Andrea comenzó a cantar la canción. Había nacido en Brooklyn, en Nueva York, y se había criado escuchando a Sinatra, Nat King Cole y Ella Fitzgerald. Era una interesante mezcla de mujer refinada y chica romántica de barrio que buscaba un príncipe azul.

—La única diversión que me interesa es conseguir ese contrato y vencer a LaRoux.

—Pues a mí, lo único que me interesa es quién se pone arriba... —dijo Andrea, con un brillo de malicia en los ojos.

 

 

Jack LaRoux se inclinó sobre el mostrador de mármol negro del hotel, impaciente. Necesitaba nadar un rato, darse una ducha y tomarse un whisky, aunque no necesariamente en ese orden.

Según Neville, también necesitaba acostarse con alguien; pero su ayudante no hacía otra cosa que insistir una y otra vez en la importancia del sexo, cuestión que suponía el noventa por ciento de su conversación. Además, la habitual reserva de Jack sobre ciertos temas no evitaba que Neville diera rienda suelta a su afilada lengua.

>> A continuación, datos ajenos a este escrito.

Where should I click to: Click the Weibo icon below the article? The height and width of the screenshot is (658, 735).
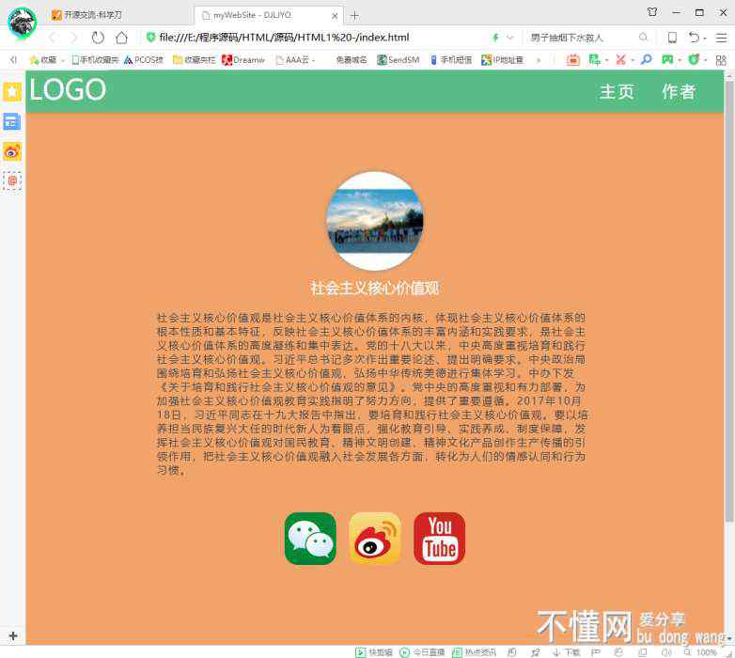click(x=375, y=539)

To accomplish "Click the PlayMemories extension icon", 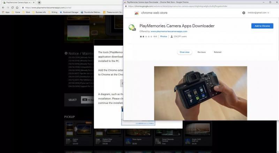I will point(132,28).
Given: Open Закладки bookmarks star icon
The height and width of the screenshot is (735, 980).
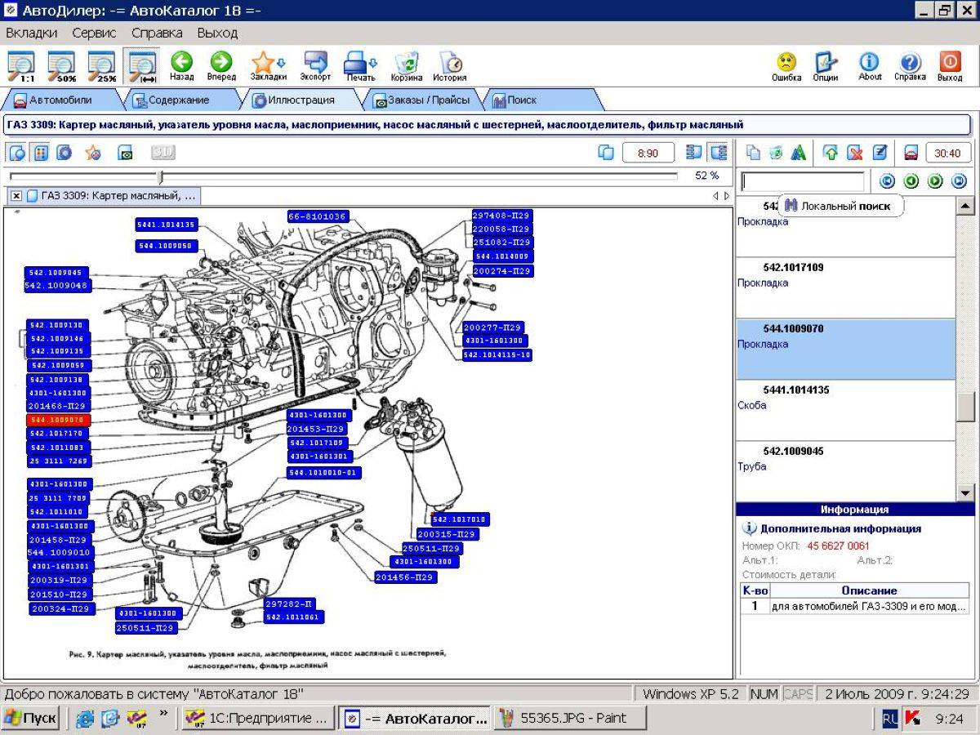Looking at the screenshot, I should coord(268,66).
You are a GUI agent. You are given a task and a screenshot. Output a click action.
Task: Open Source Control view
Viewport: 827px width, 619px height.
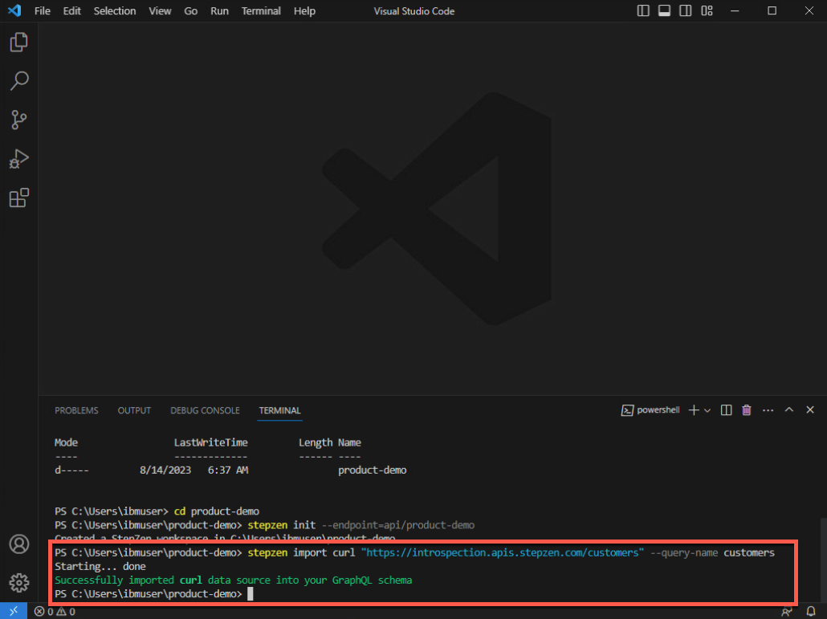tap(19, 120)
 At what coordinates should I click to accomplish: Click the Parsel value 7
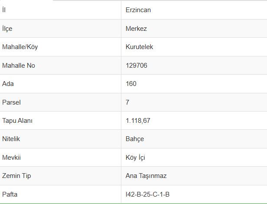(x=127, y=102)

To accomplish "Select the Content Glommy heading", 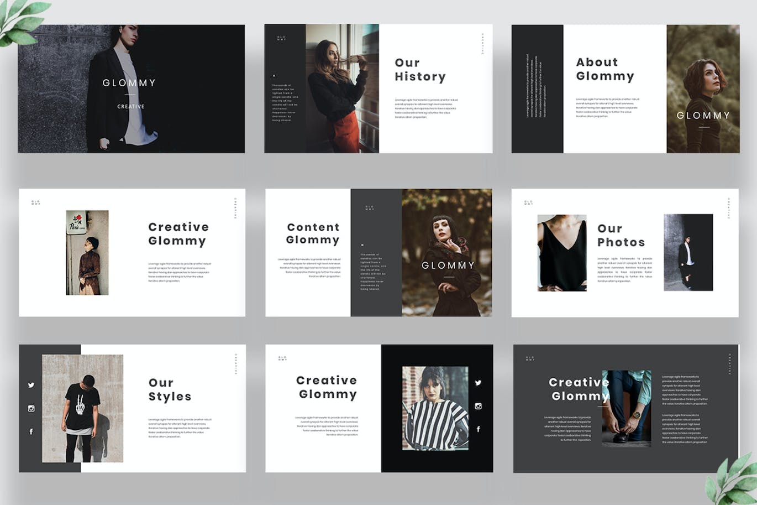I will [313, 233].
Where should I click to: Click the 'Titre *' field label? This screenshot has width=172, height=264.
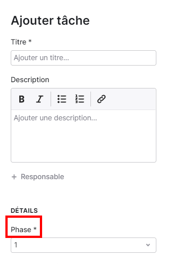pyautogui.click(x=21, y=42)
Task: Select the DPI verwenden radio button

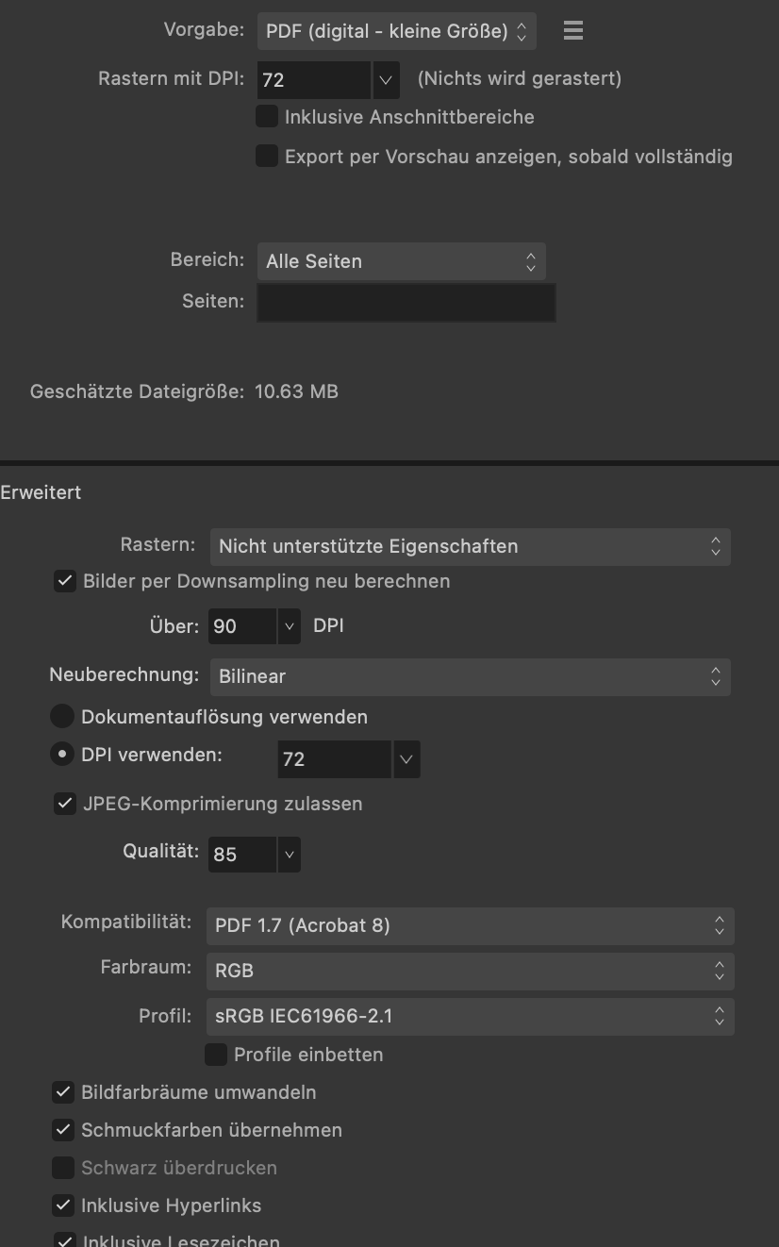Action: click(62, 755)

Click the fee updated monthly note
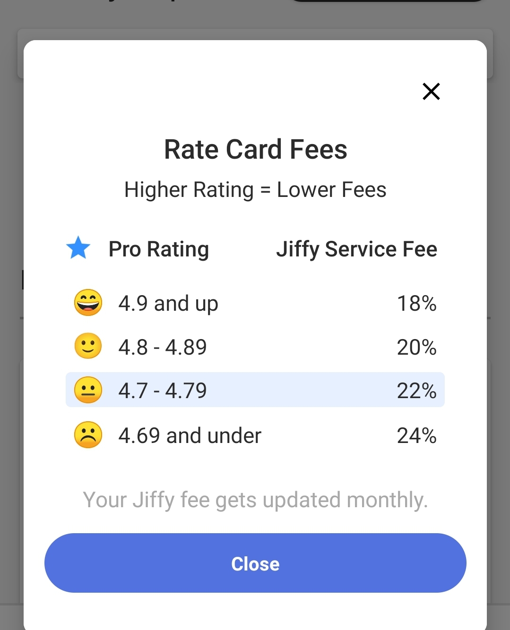click(255, 500)
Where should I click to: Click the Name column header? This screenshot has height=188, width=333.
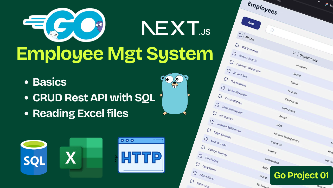point(249,38)
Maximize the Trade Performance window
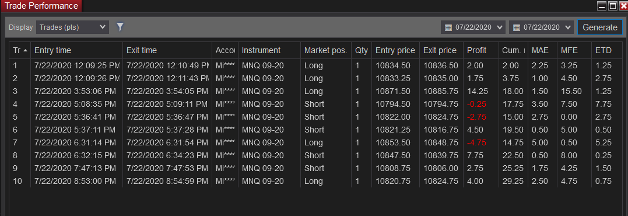 click(613, 6)
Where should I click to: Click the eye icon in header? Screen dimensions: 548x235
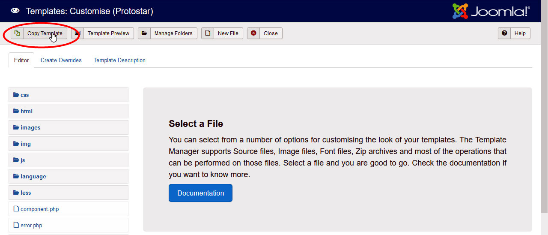click(x=15, y=11)
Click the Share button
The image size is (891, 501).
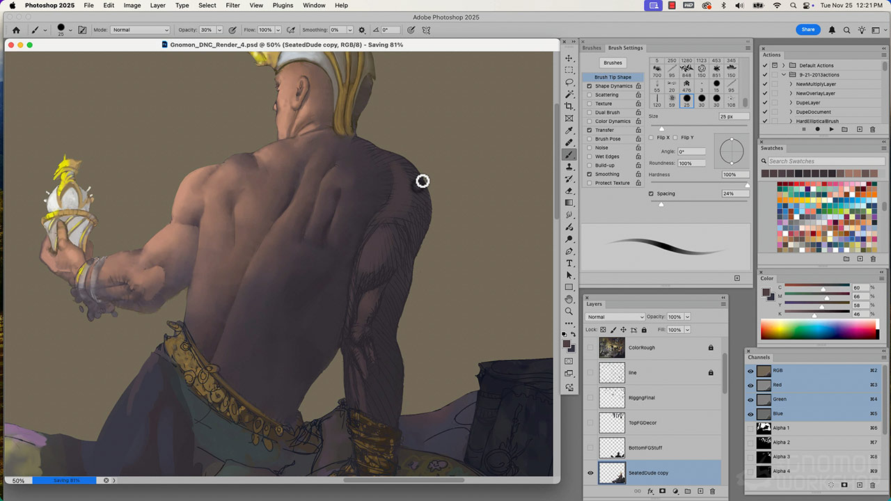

Mientras esperaba a que le dieran la llave de su suite, Jack miró hacia el bar del hotel. Había poca gente, lo cual no le pareció nada extraño teniendo en cuenta que sólo eran las ocho menos cuarto de la tarde del viernes. Le apetecía echar un trago, aunque también podía esperar un poco y tomarlo después de nadar.

Por fin, la recepcionista apareció y sonrió. Llevaba una placa en la que se podía leer su nombre, Meg.

—Ah, está aquí, señor LaRoux... Su habitación es la cuatrocientos catorce —declaró mientras le daba la llave—. ¿Hay algo más que podamos hacer por usted? ¿Necesita que lo ayuden a subir el equipaje?

—No, ya me encargo yo —respondió con una sonrisa—. Gracias, Meg.

Meg se ruborizó y se echó el cabello hacia atrás. Jack estaba acostumbrado a que las mujeres reaccionaran de ese modo con él. No entendía por qué les gustaba tanto su sonrisa, pero fuera como fuera, le facilitaba mucho las cosas. Normalmente, al menos.

—Que disfrute de su estancia, señor LaRoux.

—Muchas gracias.

Jack se puso al hombro la bolsa de viaje, recogió el maletín y el ordenador portátil y se dirigió a los ascensores con ganas de dejar las cosas en la suite y dirigirse sin más dilación a la piscina. Tenía demasiada energía sobrante y quería hacer unos cuantos largos.

Un par de minutos más tarde, salió del ascensor en el cuarto piso y avanzó por el pasillo. La ancha moqueta enmudecía el sonido de sus pasos.

En ese momento, sonó su teléfono móvil. Reconoció el número de la extensión de Neville y contestó.

—Hola, Nev.

—¿A que no adivinas quién acaba de llamar preguntando por ti?

—No, no lo adivino. Cuéntamelo —respondió mientras sacaba la llave y abría la puerta de su suite.

—LaTonya Greer —dijo.

Jack dejó el ordenador sobre una mesa e intentó recordar quién era esa mujer. Pensó que podía ser la pelirroja que había conocido en la galería de arte la semana anterior, pero creía recordar que se llamaba Leslie, Laura o tal vez Leanne.

—¿Se supone que tendría que conocerla? —preguntó.

—Oh, vamos, Jack... es la ayudante de la malvada Eve.

Jack no había visto nunca a Eve, pero ciertamente estaba al tanto de sus éxitos profesionales.

—Ah, sí. Espero que LaTonya Greer no torture a su jefa con muchos adjetivos como ése.

—Seguro que no. No es tan buena en su trabajo como yo. No podría serlo aunque quisiera —bromeó.

Jack sonrió, se dirigió al dormitorio de la suite y dejó el resto del equipaje sobre la cama.

—Nadie es tan bueno como tú ni con los insultos ni con ninguna otra cosa —dijo mientras se quitaba la chaqueta—. Pero, ¿qué quería LaTonya?

—Algo sobre confirmar lo de la reunión del lunes. Le dije que estabas en una reunión.

—Muy bien. ¿Alguna otra cosa más?

—¿Muy bien? ¿Eso es todo? ¿No sientes curiosidad por saber qué diablos pretendía?